Peter Bynoe was born in Boston, Massachusetts on March 20, 1951, to a West Indian father and an American mother, whom he credits with instilling in him the exemplary work ethic that has made him a leading entrepreneur. He received his bachelors, masters, and law degrees from Harvard University before entering the business world in 1976 as a Citibank executive intern. The following year, Bynoe became vice president of James Lowry and Associates, a position he held until 1982, when he founded Telemat Ltd., a business consulting firm.

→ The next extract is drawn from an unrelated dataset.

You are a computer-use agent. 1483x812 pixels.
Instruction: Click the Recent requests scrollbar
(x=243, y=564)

In 1989, Peter Bynoe broke ground as the first minority owner of an NBA franchise, a goal he accomplished through a partnership with fellow Chicago entrepreneur Bertram Lee, tennis legend Arthur Ashe and Democratic National Committeee Chairman Ron Brown. This collective, headed by Bynoe, purchased the Denver Nuggets for $65 million. As the first African American owner, he set a precedent that has opened the doors of sports management for all minorities. In 1992, after designing and supervising the complete reorganization of the team, he sold his interest in the franchise.

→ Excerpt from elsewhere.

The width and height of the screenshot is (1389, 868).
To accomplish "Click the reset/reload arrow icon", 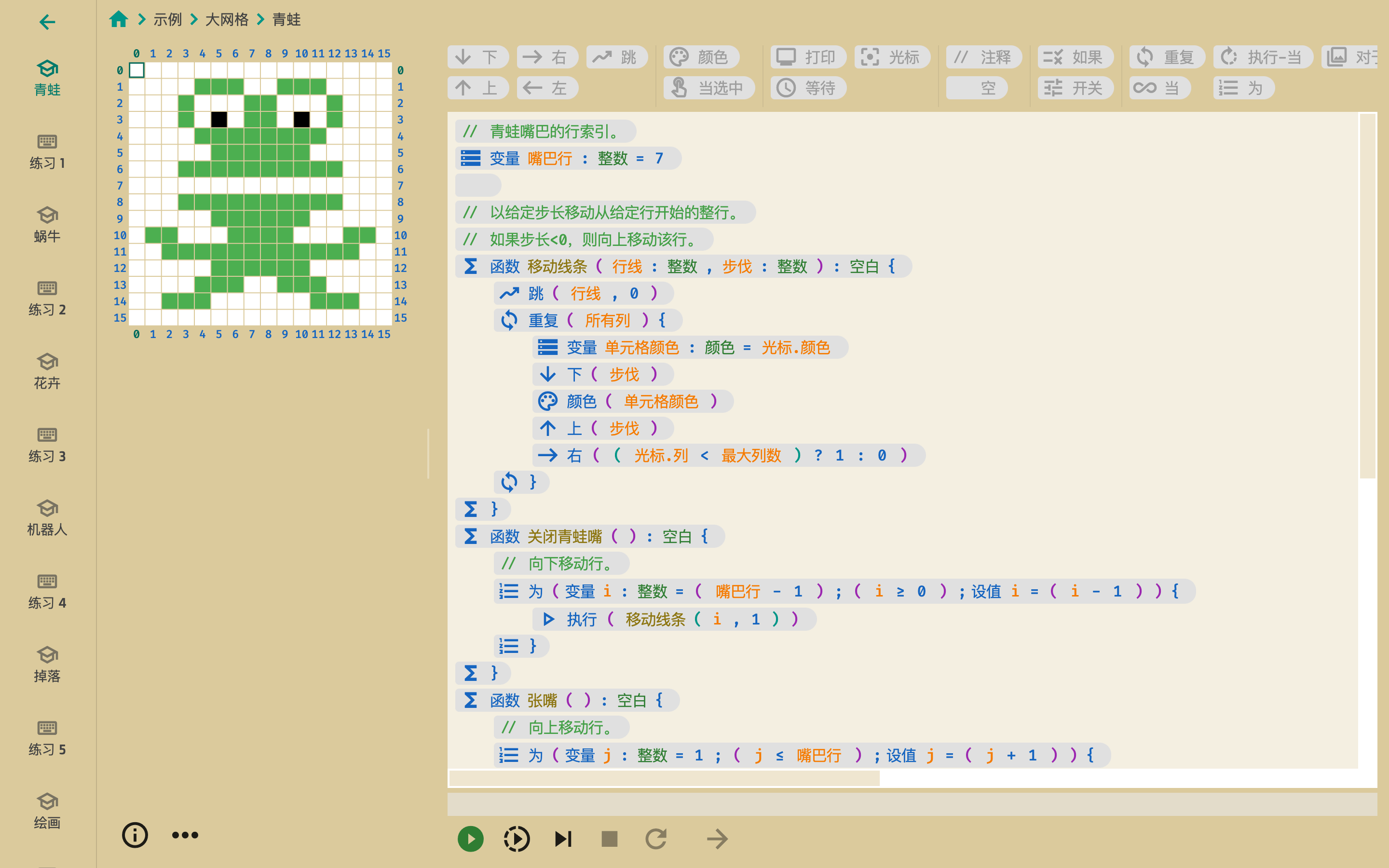I will (x=656, y=839).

After his involvement with the NBA, Bynoe joined the prestigious law firm of Rudnick & Wolfe, where he has served on the firm's Management Committee since 1995. For Bynoe, sports have served as a staging ground for race relations and African-American advancement. He uses his position as a lawyer to facilitate the construction of professional sports stadiums, including arenas for the Milwaukee Brewers, the San Francisco 49ers, and the Washington Redskins. Bynoe also manages some of Rudnick & Wolfe's most important clients, including Bank of America and the City of Chicago.
At the time of the interview, Peter Bynoe was heavily involved in the Chicago civic community as director of the Chicago Economic Club, Chair of the Chicago Planning Commission, and director of the Illinois Sports Facilities Authority. Bynoe also served as a director of the UniRoyal Technology Corporation.